» Records for the exercise
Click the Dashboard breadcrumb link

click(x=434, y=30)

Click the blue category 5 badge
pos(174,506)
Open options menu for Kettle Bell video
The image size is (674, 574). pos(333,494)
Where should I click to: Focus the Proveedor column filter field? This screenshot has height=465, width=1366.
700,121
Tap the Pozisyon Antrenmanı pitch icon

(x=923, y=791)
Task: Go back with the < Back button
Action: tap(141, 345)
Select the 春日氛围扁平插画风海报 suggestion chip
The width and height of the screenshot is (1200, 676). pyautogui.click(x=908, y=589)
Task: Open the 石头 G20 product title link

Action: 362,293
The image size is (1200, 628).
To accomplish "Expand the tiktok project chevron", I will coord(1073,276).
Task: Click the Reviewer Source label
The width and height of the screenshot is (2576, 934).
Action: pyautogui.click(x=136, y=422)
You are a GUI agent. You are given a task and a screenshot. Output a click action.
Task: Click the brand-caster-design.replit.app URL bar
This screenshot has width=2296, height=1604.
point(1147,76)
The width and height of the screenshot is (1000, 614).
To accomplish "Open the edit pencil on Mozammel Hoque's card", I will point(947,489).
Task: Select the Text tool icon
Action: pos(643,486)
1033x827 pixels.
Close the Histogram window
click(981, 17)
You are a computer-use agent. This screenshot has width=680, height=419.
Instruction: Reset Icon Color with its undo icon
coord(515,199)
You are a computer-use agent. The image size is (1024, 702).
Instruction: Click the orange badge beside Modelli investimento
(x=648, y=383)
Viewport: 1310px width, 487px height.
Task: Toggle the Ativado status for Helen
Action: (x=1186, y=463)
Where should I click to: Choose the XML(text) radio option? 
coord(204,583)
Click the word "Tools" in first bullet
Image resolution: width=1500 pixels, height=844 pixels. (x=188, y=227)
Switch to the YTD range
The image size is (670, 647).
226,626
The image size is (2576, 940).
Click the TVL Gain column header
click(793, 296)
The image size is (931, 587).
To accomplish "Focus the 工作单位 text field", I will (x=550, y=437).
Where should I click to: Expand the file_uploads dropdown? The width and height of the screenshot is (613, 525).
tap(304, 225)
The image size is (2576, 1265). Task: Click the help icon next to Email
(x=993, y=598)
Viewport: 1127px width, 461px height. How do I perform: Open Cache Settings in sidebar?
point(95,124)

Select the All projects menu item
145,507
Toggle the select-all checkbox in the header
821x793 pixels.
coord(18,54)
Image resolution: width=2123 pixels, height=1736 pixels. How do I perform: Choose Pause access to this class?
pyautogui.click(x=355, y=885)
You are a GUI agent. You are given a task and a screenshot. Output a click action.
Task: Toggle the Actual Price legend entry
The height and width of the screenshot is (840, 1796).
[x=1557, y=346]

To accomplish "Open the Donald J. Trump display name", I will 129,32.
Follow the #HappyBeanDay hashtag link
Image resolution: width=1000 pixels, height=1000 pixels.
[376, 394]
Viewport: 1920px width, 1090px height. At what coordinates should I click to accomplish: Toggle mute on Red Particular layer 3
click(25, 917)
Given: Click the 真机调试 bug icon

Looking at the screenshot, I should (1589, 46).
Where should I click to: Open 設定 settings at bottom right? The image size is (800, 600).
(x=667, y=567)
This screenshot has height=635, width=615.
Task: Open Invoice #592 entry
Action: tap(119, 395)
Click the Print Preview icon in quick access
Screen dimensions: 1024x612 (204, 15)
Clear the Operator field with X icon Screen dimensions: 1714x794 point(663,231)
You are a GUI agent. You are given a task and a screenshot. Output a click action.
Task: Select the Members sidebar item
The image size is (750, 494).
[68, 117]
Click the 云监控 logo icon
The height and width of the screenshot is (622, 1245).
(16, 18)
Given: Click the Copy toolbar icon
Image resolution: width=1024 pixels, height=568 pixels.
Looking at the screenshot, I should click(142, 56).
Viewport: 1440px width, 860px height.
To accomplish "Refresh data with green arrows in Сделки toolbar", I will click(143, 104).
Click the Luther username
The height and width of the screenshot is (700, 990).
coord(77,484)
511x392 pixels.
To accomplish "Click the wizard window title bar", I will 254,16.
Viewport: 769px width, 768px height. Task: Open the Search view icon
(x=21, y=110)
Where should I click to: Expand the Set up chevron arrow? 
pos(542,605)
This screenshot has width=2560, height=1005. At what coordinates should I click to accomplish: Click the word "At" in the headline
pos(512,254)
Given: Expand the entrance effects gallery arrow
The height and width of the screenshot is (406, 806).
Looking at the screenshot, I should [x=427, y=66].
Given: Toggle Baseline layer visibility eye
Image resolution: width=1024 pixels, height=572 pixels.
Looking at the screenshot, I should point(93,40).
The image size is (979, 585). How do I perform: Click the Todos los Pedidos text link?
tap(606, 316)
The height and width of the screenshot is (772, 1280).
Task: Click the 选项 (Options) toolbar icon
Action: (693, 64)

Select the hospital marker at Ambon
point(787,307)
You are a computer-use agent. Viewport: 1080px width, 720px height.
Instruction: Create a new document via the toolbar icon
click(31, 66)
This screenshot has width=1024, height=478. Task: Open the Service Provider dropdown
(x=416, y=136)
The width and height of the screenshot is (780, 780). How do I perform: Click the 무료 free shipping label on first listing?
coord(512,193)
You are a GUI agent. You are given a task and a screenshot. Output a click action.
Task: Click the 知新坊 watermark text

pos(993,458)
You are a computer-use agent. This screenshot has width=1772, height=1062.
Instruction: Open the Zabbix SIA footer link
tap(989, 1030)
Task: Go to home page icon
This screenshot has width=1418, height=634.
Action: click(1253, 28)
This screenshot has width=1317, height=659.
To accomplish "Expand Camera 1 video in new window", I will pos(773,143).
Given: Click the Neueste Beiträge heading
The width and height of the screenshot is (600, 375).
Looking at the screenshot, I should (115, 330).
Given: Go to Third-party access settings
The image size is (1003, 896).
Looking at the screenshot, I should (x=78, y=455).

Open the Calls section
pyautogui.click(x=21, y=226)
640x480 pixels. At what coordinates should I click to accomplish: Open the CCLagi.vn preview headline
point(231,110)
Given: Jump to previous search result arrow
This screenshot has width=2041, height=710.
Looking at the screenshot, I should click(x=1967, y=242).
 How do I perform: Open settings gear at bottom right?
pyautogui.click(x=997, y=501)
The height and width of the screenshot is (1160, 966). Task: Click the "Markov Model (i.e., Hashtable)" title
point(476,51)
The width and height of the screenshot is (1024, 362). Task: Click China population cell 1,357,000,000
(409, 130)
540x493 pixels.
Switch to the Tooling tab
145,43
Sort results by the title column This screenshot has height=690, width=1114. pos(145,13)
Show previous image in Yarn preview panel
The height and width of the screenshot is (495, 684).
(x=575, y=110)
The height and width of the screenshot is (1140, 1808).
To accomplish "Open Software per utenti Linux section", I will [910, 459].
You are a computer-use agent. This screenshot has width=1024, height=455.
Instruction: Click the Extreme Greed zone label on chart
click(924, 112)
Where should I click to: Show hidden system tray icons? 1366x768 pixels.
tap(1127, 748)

» Exercise directions
When you copy the material, keep every line exactly as it stands.

» Exercise output
Click the Dashboard breadcrumb link

click(x=434, y=30)

Click the blue category 5 badge
pos(174,506)
Open options menu for Kettle Bell video
The image size is (674, 574). pos(333,494)
Where should I click to: Focus the Proveedor column filter field? This screenshot has height=465, width=1366.
700,121
Tap the Pozisyon Antrenmanı pitch icon

(x=923, y=791)
Task: Go back with the < Back button
Action: tap(141, 345)
Select the 春日氛围扁平插画风海报 suggestion chip
The width and height of the screenshot is (1200, 676). pyautogui.click(x=908, y=589)
Task: Open the 石头 G20 product title link

Action: 362,293
The image size is (1200, 628).
To accomplish "Expand the tiktok project chevron", I will coord(1073,276).
Task: Click the Reviewer Source label
The width and height of the screenshot is (2576, 934).
Action: pyautogui.click(x=136, y=422)
You are a GUI agent. You are given a task and a screenshot. Output a click action.
Task: Click the brand-caster-design.replit.app URL bar
This screenshot has width=2296, height=1604.
point(1147,76)
The width and height of the screenshot is (1000, 614).
To accomplish "Open the edit pencil on Mozammel Hoque's card", I will point(947,489).
Task: Select the Text tool icon
Action: pos(643,486)
1033x827 pixels.
Close the Histogram window
click(981, 17)
You are a computer-use agent. This screenshot has width=680, height=419.
Instruction: Reset Icon Color with its undo icon
coord(515,199)
You are a computer-use agent. The image size is (1024, 702).
Instruction: Click the orange badge beside Modelli investimento
(x=648, y=383)
Viewport: 1310px width, 487px height.
Task: Toggle the Ativado status for Helen
Action: (x=1186, y=463)
Where should I click to: Choose the XML(text) radio option? 
coord(204,583)
Click the word "Tools" in first bullet
Image resolution: width=1500 pixels, height=844 pixels. (x=188, y=227)
Switch to the YTD range
The image size is (670, 647).
226,626
The image size is (2576, 940).
Click the TVL Gain column header
click(793, 296)
The image size is (931, 587).
To accomplish "Focus the 工作单位 text field", I will (x=550, y=437).
Where should I click to: Expand the file_uploads dropdown? The width and height of the screenshot is (613, 525).
tap(304, 225)
The image size is (2576, 1265). Task: Click the help icon next to Email
(x=993, y=598)
Viewport: 1127px width, 461px height. How do I perform: Open Cache Settings in sidebar?
point(95,124)

Select the All projects menu item
145,507
Toggle the select-all checkbox in the header
821x793 pixels.
coord(18,54)
Image resolution: width=2123 pixels, height=1736 pixels. How do I perform: Choose Pause access to this class?
pyautogui.click(x=355, y=885)
You are a GUI agent. You are given a task and a screenshot. Output a click action.
Task: Toggle the Actual Price legend entry
The height and width of the screenshot is (840, 1796).
[x=1557, y=346]

To accomplish "Open the Donald J. Trump display name", I will 129,32.
Follow the #HappyBeanDay hashtag link
Image resolution: width=1000 pixels, height=1000 pixels.
[376, 394]
Viewport: 1920px width, 1090px height. At what coordinates should I click to accomplish: Toggle mute on Red Particular layer 3
click(25, 917)
Given: Click the 真机调试 bug icon

Looking at the screenshot, I should (1589, 46).
Where should I click to: Open 設定 settings at bottom right? The image size is (800, 600).
(x=667, y=567)
This screenshot has height=635, width=615.
Task: Open Invoice #592 entry
Action: tap(119, 395)
Click the Print Preview icon in quick access
Screen dimensions: 1024x612 (204, 15)
Clear the Operator field with X icon Screen dimensions: 1714x794 point(663,231)
You are a GUI agent. You are given a task and a screenshot. Output a click action.
Task: Select the Members sidebar item
The image size is (750, 494).
[68, 117]
Click the 云监控 logo icon
The height and width of the screenshot is (622, 1245).
(16, 18)
Given: Click the Copy toolbar icon
Image resolution: width=1024 pixels, height=568 pixels.
Looking at the screenshot, I should click(142, 56).
Viewport: 1440px width, 860px height.
To accomplish "Refresh data with green arrows in Сделки toolbar", I will click(143, 104).
Click the Luther username
The height and width of the screenshot is (700, 990).
coord(77,484)
511x392 pixels.
To accomplish "Click the wizard window title bar", I will 254,16.
Viewport: 769px width, 768px height. Task: Open the Search view icon
(x=21, y=110)
Where should I click to: Expand the Set up chevron arrow? 
pos(542,605)
This screenshot has width=2560, height=1005. At what coordinates should I click to accomplish: Click the word "At" in the headline
pos(512,254)
Given: Expand the entrance effects gallery arrow
The height and width of the screenshot is (406, 806).
Looking at the screenshot, I should [x=427, y=66].
Given: Toggle Baseline layer visibility eye
Image resolution: width=1024 pixels, height=572 pixels.
Looking at the screenshot, I should point(93,40).
The image size is (979, 585). How do I perform: Click the Todos los Pedidos text link?
tap(606, 316)
The height and width of the screenshot is (772, 1280).
Task: Click the 选项 (Options) toolbar icon
Action: (693, 64)

Select the hospital marker at Ambon
point(787,307)
You are a computer-use agent. Viewport: 1080px width, 720px height.
Instruction: Create a new document via the toolbar icon
click(31, 66)
This screenshot has width=1024, height=478. Task: Open the Service Provider dropdown
(x=416, y=136)
The width and height of the screenshot is (780, 780). How do I perform: Click the 무료 free shipping label on first listing?
coord(512,193)
You are a GUI agent. You are given a task and a screenshot. Output a click action.
Task: Click the 知新坊 watermark text

pos(993,458)
You are a computer-use agent. This screenshot has width=1772, height=1062.
Instruction: Open the Zabbix SIA footer link
tap(989, 1030)
Task: Go to home page icon
This screenshot has width=1418, height=634.
Action: click(1253, 28)
This screenshot has width=1317, height=659.
To accomplish "Expand Camera 1 video in new window", I will pos(773,143).
Given: Click the Neueste Beiträge heading
The width and height of the screenshot is (600, 375).
Looking at the screenshot, I should (115, 330).
Given: Go to Third-party access settings
The image size is (1003, 896).
Looking at the screenshot, I should (x=78, y=455).

Open the Calls section
pyautogui.click(x=21, y=226)
640x480 pixels. At what coordinates should I click to accomplish: Open the CCLagi.vn preview headline
point(231,110)
Given: Jump to previous search result arrow
This screenshot has width=2041, height=710.
Looking at the screenshot, I should click(x=1967, y=242).
 How do I perform: Open settings gear at bottom right?
pyautogui.click(x=997, y=501)
The height and width of the screenshot is (1160, 966). Task: Click the "Markov Model (i.e., Hashtable)" title
point(476,51)
The width and height of the screenshot is (1024, 362). Task: Click China population cell 1,357,000,000
(409, 130)
540x493 pixels.
Switch to the Tooling tab
145,43
Sort results by the title column This screenshot has height=690, width=1114. pos(145,13)
Show previous image in Yarn preview panel
The height and width of the screenshot is (495, 684).
(x=575, y=110)
The height and width of the screenshot is (1140, 1808).
To accomplish "Open Software per utenti Linux section", I will [910, 459].
You are a computer-use agent. This screenshot has width=1024, height=455.
Instruction: Click the Extreme Greed zone label on chart
click(924, 112)
Where should I click to: Show hidden system tray icons? 1366x768 pixels.
tap(1127, 748)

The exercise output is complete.